At age 12, she began formal training and soon joined a sports hostel, balancing academics with a rigorous training schedule. Life at the hostel was demanding; early mornings, rough tracks and sparring with older boys, but it shaped her into a tough and determined wrestler. Later she began winning at school and junior national levels, laying the groundwork for her future in elite wrestling.

== Career ==

- 2021: The year marked as a major turning point in Dahiya’s wrestling career. She made her mark internationally by clinching the silver medal at the U23 World Championships, in the 65 kg category. Her performances in domestic tournaments also showed consistency, and she became a regular face in India’s national camps.
- 2022: Dahiya had a strong showing at the World Championships, reaching the semifinals. In the bronze medal match against Linda Morais, Nisha was leading 4–0 before suffering a relapse of a previous ACL injury, which caused her to collapse mid-bout. Unable to continue, she lost by fall and finished fourth. The injury, which had troubled her earlier in the year, was later treated back in India. Despite the setback, her performance solidified her reputation at the global level.
- 2023: Nisha repeated her silver medal performance at the Asian Championships and excelled in UWW Ranking Series events. Her biggest achievement was securing an Olympic quota for India at the World Olympic Qualifiers at Istanbul in May, confirming her spot for 2024 Paris Olympics. She defeated Romania's Alexandra Anghel in the 68 kg semi-finals to book her Olympic berth.
- 2024: 2024 was the most anticipated year of Dahiya’s career as she represented India at the Paris Olympics in the women’s 68 kg freestyle category. She started strongly, winning her opening bout and entering the quarterfinals, where she was leading 8–1 in a dominating performance. However, during that crucial quarterfinal, she suffered a dislocated finger and a shoulder injury mid-bout, which severely limited her ability to continue. Despite her valiant effort, she lost the match due to injury and narrowly missed the medal round.
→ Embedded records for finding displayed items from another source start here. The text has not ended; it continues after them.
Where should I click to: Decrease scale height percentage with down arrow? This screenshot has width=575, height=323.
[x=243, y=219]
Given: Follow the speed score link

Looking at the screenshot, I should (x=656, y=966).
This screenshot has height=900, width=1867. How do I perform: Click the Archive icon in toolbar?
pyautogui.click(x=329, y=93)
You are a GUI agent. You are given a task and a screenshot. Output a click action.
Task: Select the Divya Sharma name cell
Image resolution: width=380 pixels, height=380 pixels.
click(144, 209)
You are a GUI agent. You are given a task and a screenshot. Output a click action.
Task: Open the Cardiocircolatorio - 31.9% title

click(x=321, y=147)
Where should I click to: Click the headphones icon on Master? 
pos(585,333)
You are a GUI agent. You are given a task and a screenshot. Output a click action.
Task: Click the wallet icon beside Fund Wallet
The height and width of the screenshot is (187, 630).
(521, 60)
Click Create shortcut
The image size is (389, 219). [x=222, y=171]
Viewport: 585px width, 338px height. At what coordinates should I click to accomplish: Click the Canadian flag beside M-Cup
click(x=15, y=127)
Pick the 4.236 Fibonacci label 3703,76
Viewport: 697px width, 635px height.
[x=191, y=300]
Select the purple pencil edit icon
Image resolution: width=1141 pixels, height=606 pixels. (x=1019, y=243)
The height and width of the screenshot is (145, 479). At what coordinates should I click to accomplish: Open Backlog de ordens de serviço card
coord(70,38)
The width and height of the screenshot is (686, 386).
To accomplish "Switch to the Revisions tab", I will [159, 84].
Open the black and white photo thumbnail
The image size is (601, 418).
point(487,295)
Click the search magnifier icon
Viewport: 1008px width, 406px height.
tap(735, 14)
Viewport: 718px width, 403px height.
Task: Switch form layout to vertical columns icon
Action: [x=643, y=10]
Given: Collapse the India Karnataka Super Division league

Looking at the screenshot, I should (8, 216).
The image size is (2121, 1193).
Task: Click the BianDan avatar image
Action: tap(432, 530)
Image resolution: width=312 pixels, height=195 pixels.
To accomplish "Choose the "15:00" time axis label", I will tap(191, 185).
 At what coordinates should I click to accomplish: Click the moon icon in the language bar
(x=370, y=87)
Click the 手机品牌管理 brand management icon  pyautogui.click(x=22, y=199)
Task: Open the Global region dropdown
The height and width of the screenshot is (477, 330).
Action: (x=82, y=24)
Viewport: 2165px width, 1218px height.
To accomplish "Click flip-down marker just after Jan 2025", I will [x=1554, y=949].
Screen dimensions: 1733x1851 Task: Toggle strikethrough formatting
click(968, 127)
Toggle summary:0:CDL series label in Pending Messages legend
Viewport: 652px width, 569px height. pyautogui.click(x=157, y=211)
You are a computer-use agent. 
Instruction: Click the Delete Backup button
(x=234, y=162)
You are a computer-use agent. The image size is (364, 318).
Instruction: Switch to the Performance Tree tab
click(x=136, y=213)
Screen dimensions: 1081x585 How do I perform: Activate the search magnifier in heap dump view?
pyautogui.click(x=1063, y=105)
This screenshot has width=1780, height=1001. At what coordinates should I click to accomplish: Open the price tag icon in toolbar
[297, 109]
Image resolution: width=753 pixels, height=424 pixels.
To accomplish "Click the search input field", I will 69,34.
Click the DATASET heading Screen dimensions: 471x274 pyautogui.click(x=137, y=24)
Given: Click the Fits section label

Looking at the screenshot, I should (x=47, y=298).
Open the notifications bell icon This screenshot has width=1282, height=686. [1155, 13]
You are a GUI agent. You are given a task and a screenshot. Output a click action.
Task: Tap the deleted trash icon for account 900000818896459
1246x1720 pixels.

She finished seventh overall.

== Controversy ==
In 2021, Dahiya was briefly at the center of a media controversy when several news outlets falsely reported her death, confusing her with another wrestler of the same name who was shot in Haryana. She later released a video statement confirming she was alive and competing at the Senior National Championships in Uttar Pradesh.